Thursday, March 20, 2014

Pakistan :$ 1.5 billion Saudi gift: No strings attached?

Pakistani cooperation with the Gulf and other Arab countries has always been a matter of more give than take. As the most powerful and efficient army in the Muslim world, Pakistan usually gives military or diplomatic support to Arab causes. In return it gets cheaper fuel, investment, trade opportunities, or sometimes handouts. There have been some shameful incidents during this relationship, e.g. when in 1970, then Brigadier Ziaul Haq, while posted in Jordan at the head of an armoured brigade, crushed Palestinian refugees in Jordan to preserve King Hussein’s rule. In more recent days Pakistani troops participated in suppressing uprisings in Saudi Arabia, notably the occupation of the Ka’aba in Mecca by armed insurgents in 1994. Pakistani mercenaries were used by Bahrain to quash pro-democracy protests as recently as 2010. Their brutality was noted and criticised by pro-democracy activists. Then too, Saudi Arabia has financed the very militants Pakistan is currently fighting, and has pledged to spread its Wahabi ideology throughout the region. Given this past, there is necessarily wariness when we discuss deepening ties with the Arab countries, and what the price may be of handouts like the recent $ 1.5 billion deposit into the Pakistan Development Fund by Saudi Arabia. The opposition does not believe the government’s claim that the money was a gift, and insists there must be a strategic motive, like support and weapons for Saudi-funded rebels in Syria. Pakistan’s recent shift in policy on Syria, calling for a transitional democratic council to take power, has worried the opposition that Pakistan will again be drawn into internal Arab conflicts of a sectarian hue that will rebound bleakly on this country.

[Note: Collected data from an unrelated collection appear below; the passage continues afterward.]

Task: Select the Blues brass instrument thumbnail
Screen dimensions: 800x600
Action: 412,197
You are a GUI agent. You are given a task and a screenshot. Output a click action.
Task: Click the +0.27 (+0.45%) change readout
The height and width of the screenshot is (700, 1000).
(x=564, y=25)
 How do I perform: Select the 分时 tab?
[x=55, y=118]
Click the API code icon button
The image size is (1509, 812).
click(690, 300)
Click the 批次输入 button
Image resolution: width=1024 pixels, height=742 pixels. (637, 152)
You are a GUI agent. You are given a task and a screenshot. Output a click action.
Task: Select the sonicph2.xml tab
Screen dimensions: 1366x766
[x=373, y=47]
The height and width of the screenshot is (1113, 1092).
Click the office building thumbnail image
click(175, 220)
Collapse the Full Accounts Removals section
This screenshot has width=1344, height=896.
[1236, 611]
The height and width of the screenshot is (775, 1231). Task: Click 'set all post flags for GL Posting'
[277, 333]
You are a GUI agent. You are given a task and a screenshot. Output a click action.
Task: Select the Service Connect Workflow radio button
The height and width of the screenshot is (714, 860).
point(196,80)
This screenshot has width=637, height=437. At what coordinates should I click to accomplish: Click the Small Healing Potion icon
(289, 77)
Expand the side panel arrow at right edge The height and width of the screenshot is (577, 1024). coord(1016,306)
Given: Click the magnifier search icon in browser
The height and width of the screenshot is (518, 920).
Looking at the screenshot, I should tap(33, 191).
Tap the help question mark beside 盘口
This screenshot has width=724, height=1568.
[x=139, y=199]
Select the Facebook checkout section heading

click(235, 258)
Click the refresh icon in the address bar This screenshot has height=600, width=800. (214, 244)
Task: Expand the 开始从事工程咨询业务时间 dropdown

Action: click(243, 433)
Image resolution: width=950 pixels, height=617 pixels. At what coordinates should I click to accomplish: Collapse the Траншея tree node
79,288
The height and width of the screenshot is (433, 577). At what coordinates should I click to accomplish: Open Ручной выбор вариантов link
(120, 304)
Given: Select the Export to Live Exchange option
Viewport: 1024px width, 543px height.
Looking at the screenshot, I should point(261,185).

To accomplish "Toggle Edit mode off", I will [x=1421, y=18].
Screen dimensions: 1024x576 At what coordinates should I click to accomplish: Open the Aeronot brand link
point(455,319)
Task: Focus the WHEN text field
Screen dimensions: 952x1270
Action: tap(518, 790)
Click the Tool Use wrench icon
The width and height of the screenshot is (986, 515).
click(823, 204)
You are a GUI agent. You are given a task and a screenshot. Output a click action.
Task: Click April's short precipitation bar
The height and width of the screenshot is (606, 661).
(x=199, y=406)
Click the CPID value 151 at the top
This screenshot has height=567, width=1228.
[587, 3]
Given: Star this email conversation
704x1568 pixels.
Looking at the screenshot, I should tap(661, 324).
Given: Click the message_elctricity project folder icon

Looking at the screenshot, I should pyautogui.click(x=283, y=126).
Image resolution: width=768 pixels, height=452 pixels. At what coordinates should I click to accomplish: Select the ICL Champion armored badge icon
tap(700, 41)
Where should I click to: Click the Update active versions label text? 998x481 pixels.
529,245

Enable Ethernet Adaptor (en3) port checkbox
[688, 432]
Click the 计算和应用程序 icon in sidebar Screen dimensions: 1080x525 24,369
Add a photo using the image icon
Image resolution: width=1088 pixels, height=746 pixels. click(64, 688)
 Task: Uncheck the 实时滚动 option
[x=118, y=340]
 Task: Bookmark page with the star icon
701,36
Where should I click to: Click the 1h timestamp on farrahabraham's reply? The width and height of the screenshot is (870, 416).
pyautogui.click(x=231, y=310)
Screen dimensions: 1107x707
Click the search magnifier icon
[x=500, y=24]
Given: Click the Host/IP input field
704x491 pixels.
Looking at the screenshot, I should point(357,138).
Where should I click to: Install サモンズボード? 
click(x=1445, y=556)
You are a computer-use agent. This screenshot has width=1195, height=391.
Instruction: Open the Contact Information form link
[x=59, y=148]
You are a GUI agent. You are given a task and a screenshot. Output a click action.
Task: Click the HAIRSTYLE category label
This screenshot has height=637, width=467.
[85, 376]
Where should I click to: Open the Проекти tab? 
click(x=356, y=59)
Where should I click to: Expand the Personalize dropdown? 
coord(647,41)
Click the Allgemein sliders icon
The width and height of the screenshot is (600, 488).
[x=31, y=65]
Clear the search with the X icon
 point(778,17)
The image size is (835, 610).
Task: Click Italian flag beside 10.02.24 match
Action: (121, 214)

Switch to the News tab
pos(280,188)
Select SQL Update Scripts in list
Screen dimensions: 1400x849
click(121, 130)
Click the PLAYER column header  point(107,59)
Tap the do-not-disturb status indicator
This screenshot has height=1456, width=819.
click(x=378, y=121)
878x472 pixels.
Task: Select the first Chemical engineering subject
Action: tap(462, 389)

The visit by the King of Bahrain, the first such official visit in 40 years, is conspicuous by its timing in this regard, coming as it does on the heels of the joint Pak-Saudi communiqué on Syria. The visit finalised a number of bilateral cooperation and trade deals and promises were made of increasing investment in several key sectors such as infrastructure, oil refining, mining and banking. Pakistan and the Gulf States have a natural trade relationship. Pakistan’s agricultural resources and proximity make it the ideal partner to export food and other products to the region, while Pakistan needs oil and investment. Large numbers of Pakistani workers in the Gulf send home billions of dollars in remittances, a significant contribution to our foreign exchange reserves. However, trade and investment is where the relationship should begin and end. Our Arab and Muslim neighbourhood is heading full steam into a wider sectarian conflict, and Pakistan should stay away from that fray. Instead, our foreign policy must be independent of pressure from Arab ‘friends’ and focus solely on what is of benefit to us.